Hi,
I find it sometimes helpful when access points appear and disappear (or
are at an extreme range). The network manager appears to get confused.
As a further incantation, I also turn off the radio and turn it back on.
So the 'discard' button has psychological advantages in working with a
frustrating network environment. (Although in truth, the only real cure
seems to be a cold start).
Tony
On 01/22/2014 01:41 AM, sugar-devel-requ...@lists.sugarlabs.org wrote:
To: Daniel Narvaez <dwnarv...@gmail.com> Cc: Frederick Grose
<fgr...@gmail.com>, "sugar-devel@lists.sugarlabs.org"

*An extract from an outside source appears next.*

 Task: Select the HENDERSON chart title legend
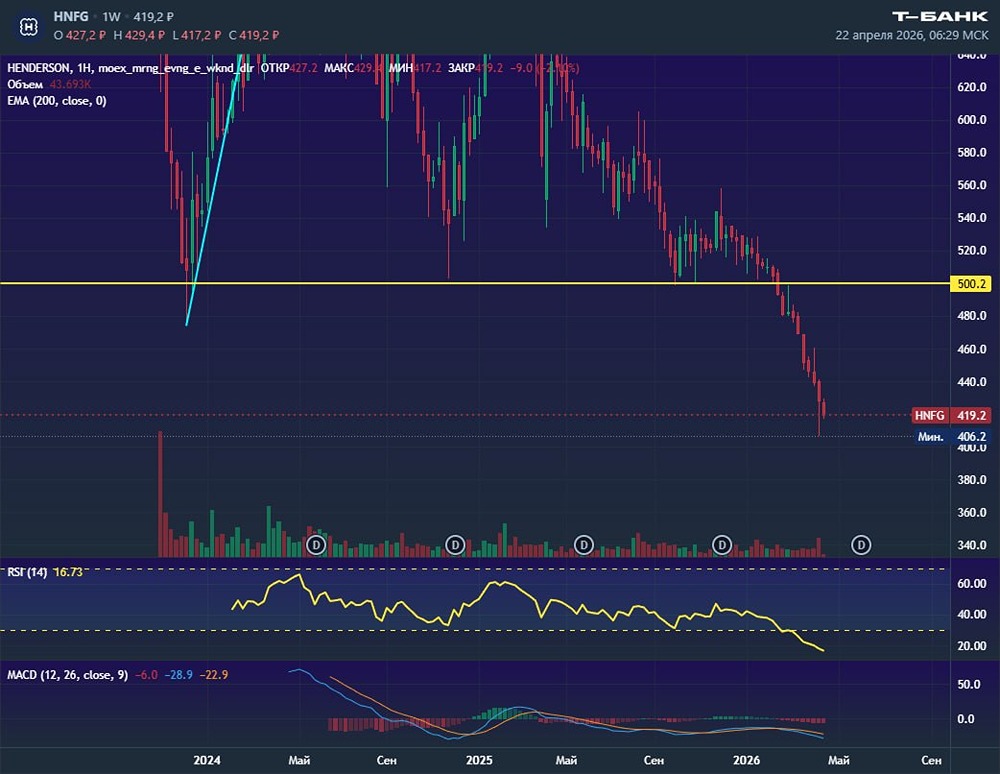pyautogui.click(x=40, y=68)
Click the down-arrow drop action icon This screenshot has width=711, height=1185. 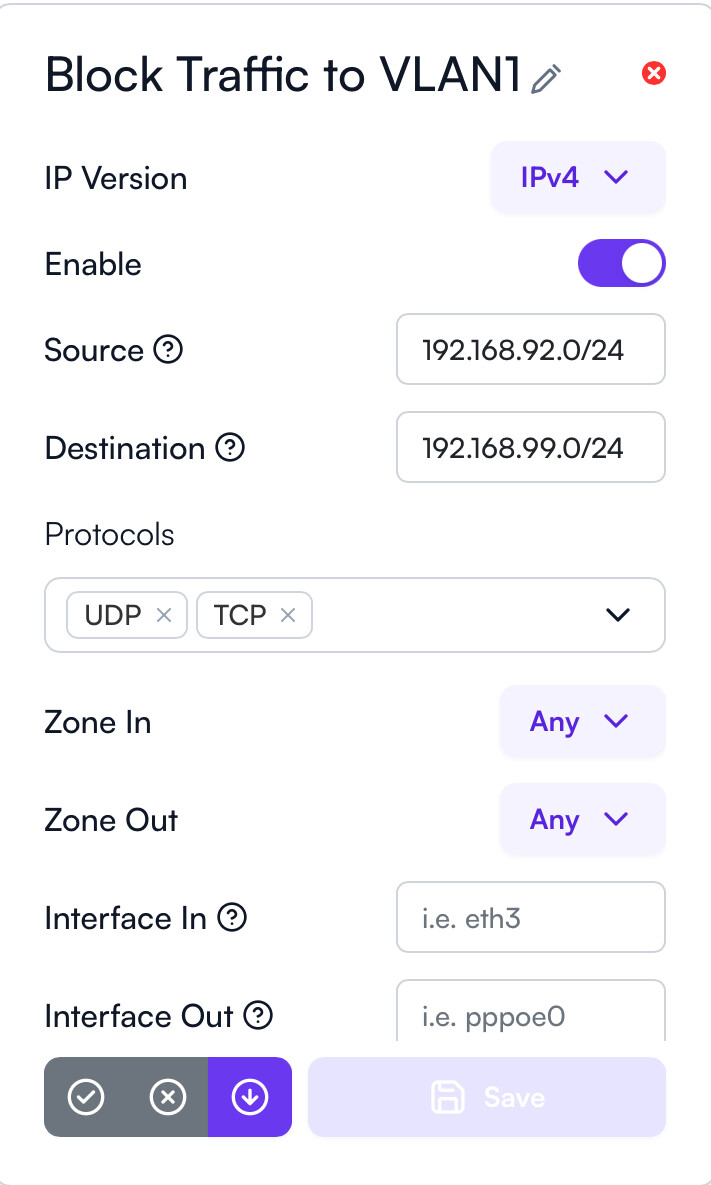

<sugar-devel@lists.sugarlabs.org> Subject: Message-ID:
<20140121233155.gg23...@us.netrek.org> Content-Type: text/plain;
charset=us-ascii On Wed, Jan 22, 2014 at 12:24:31AM +0100, Daniel
Narvaez wrote:
>Before we go further discussing implementation, could someone
>explain why we need a global "Discard wireless connections" button
>vs the "Forget" item in the device palette which someone has mostly
>implemented already?
Does "Forget" forget all networks, not just the ones present?
Otherwise, the only reason I can think of is the installed base
expectations and training issues.
If I recall correctly, the main use case was inability to properly
handle access points that either changed their passphrase or switched
between encrypted and not-encrypted. If you add these test cases and
pass them, I see no major problem with removing "Discard...".